I’m opinionated. If you’ve worked with me or hung out with me for any period of time, you know this. I’ve been building for the web since 2001, before JavaScript libraries, before CSS, before Web Standards. That is a lot of years of experience and with it, one learns a few things. The Standards movement was a major thing just as I was getting started freelancing. jQuery was just coming about as I entered and assisted in teaching a JavaScript class in college. Responsive Web Design was coined and defined as I started my first role at an agency in Chicago.

One learns a few things.

Of the last few years, I have pushed hard against using jQuery. Simply put, most browsers have solid support for new technologies that emulate many of the great features of jQuery. Those native features do it faster, better, and require less code. Remove jQuery and you remove 30+kb of resource load.

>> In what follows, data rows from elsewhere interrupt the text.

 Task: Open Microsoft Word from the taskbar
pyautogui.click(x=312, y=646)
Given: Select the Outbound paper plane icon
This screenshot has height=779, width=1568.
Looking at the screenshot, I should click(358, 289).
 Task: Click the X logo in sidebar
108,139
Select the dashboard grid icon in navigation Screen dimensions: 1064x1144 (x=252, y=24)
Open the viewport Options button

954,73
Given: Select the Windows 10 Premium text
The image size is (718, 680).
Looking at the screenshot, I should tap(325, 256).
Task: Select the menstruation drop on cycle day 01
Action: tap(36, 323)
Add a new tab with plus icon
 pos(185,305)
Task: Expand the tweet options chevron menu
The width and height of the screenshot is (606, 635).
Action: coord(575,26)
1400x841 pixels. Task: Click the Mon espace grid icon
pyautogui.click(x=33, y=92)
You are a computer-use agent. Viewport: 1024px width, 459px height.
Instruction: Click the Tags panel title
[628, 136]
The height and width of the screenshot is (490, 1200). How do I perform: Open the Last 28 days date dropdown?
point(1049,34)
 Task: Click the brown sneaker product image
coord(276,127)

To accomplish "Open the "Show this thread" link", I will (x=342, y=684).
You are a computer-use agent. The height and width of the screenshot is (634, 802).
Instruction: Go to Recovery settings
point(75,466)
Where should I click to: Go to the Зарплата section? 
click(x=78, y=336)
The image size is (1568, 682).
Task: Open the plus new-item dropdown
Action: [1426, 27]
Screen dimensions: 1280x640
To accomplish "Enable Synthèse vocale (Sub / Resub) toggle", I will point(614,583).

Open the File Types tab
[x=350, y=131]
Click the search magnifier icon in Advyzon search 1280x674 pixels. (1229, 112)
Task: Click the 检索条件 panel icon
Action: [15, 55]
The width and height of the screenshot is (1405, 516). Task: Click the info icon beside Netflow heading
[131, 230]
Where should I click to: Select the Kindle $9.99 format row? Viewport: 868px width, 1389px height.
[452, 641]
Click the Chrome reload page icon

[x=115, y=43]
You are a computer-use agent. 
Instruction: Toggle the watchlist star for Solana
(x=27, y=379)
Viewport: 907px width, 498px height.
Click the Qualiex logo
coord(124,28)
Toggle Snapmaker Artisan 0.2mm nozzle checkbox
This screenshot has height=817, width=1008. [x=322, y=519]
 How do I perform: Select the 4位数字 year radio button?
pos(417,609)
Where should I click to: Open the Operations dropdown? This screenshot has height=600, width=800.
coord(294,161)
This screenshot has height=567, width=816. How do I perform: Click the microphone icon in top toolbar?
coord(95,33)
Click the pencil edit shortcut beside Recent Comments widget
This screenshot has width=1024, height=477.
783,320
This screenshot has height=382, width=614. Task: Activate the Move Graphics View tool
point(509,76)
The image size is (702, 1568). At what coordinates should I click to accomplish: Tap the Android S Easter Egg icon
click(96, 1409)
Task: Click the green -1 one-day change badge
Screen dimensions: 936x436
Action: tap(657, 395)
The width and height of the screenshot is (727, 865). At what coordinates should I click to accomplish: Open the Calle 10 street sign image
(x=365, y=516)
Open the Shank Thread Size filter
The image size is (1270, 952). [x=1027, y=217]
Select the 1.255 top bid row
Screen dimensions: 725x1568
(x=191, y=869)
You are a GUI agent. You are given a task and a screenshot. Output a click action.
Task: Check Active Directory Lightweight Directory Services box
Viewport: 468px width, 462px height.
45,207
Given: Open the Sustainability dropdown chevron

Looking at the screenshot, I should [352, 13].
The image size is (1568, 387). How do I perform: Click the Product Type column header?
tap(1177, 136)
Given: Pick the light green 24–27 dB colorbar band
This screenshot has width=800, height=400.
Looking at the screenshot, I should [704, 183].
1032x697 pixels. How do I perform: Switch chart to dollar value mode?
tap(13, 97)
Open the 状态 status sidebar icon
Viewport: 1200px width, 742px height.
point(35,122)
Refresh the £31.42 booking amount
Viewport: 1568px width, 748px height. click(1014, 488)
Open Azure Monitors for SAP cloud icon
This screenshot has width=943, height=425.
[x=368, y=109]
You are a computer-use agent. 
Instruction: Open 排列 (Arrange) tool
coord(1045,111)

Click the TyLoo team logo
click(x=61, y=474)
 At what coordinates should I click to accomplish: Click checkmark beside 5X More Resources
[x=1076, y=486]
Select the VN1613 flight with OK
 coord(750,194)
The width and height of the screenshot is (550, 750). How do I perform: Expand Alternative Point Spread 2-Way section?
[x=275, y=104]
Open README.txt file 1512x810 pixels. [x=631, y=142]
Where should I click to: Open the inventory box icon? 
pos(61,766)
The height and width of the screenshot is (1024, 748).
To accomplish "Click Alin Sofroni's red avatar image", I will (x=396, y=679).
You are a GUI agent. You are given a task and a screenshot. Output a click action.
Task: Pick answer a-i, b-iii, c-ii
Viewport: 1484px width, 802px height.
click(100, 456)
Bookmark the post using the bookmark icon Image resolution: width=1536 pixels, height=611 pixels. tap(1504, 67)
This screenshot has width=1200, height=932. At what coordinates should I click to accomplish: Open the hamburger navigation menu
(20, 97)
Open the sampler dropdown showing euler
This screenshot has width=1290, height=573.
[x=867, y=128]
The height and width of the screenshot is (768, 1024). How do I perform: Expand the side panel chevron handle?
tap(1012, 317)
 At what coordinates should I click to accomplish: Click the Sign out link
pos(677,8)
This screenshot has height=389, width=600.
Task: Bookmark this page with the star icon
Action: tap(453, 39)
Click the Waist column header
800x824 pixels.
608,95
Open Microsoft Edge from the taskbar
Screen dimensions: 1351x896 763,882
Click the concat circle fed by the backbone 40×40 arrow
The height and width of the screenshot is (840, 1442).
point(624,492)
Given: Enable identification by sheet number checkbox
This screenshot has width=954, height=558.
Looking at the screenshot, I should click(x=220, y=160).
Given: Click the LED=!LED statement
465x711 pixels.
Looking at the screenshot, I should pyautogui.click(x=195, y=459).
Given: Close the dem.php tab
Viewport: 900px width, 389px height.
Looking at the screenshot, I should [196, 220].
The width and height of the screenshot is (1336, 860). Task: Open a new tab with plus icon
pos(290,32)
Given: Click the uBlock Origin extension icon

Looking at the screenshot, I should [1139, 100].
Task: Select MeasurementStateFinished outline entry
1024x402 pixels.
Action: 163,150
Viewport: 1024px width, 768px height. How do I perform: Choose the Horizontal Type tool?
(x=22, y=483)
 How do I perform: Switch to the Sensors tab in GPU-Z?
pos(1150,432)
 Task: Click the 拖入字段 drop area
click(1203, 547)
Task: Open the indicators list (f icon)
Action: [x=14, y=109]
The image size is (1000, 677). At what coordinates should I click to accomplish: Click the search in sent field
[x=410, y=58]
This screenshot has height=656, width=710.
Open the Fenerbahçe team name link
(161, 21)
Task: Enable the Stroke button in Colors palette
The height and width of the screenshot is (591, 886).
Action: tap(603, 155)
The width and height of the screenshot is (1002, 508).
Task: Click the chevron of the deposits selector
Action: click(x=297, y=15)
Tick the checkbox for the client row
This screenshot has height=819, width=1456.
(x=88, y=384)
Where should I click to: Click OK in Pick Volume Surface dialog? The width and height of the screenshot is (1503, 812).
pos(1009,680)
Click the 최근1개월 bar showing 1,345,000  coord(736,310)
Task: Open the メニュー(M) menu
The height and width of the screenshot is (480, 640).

I have pushed against Bootstrap. It is a large beast of a library when most sites that include it use it for a grid system and not much else. A grid system can be written in less than 100 lines of CSS that’ll achieve the needs of your site specifically, so why include 200+kb of resources?

I have pushed against WordPress. It’s not good for the developer and offers a not-great experience for the client. There are better CMSs.

So this Summer and Fall, I decided to dabble.

I hadn’t built a website on WordPress in many years. The last one I built was before ACF took off. So I built a client a site in WP and I didn’t hate it. Much of what I have said against WP remains true. Especially after launching a large site on Craft earlier this year. But, for what it does well, it does well. Build a couple of custom plugins was a breeze. ACF made storing complex data from two third-party sources easy and displaying it easier.

I have never used Bootstrap but always maintained that it is best suited for prototyping and administration panels. So as I started building an admin panel for a current project, I decided to try Bootstrap. And I didn’t hate it. There are parts that I won’t touch. The grid system is actually one of them. The spacing utility classes, while useful if you are not writing a lick of CSS, are another. But, the component structure isn’t far from something like Atomic CSS and is actually a welcome thing for the needs of the project. Unfortunately, it requires that the page resources weigh over 300kb, which means I will likely scrap Bootstrap in a few weeks and rewrite with my own CSS.

We must, as developers, not become set in our ways and get dogmatic about certain things. There are things that we should be more opinionated about than others. I wasn’t necessarily wrong with either WordPress or Bootstrap. But, now that I have worked more with each, I can see the lure of them when it comes to getting something done quick and dirty. Atop that, I now have a more solid argument against some points of them.

So if you haven’t dabbled with something in a while or at all, maybe try. You may learn a few things.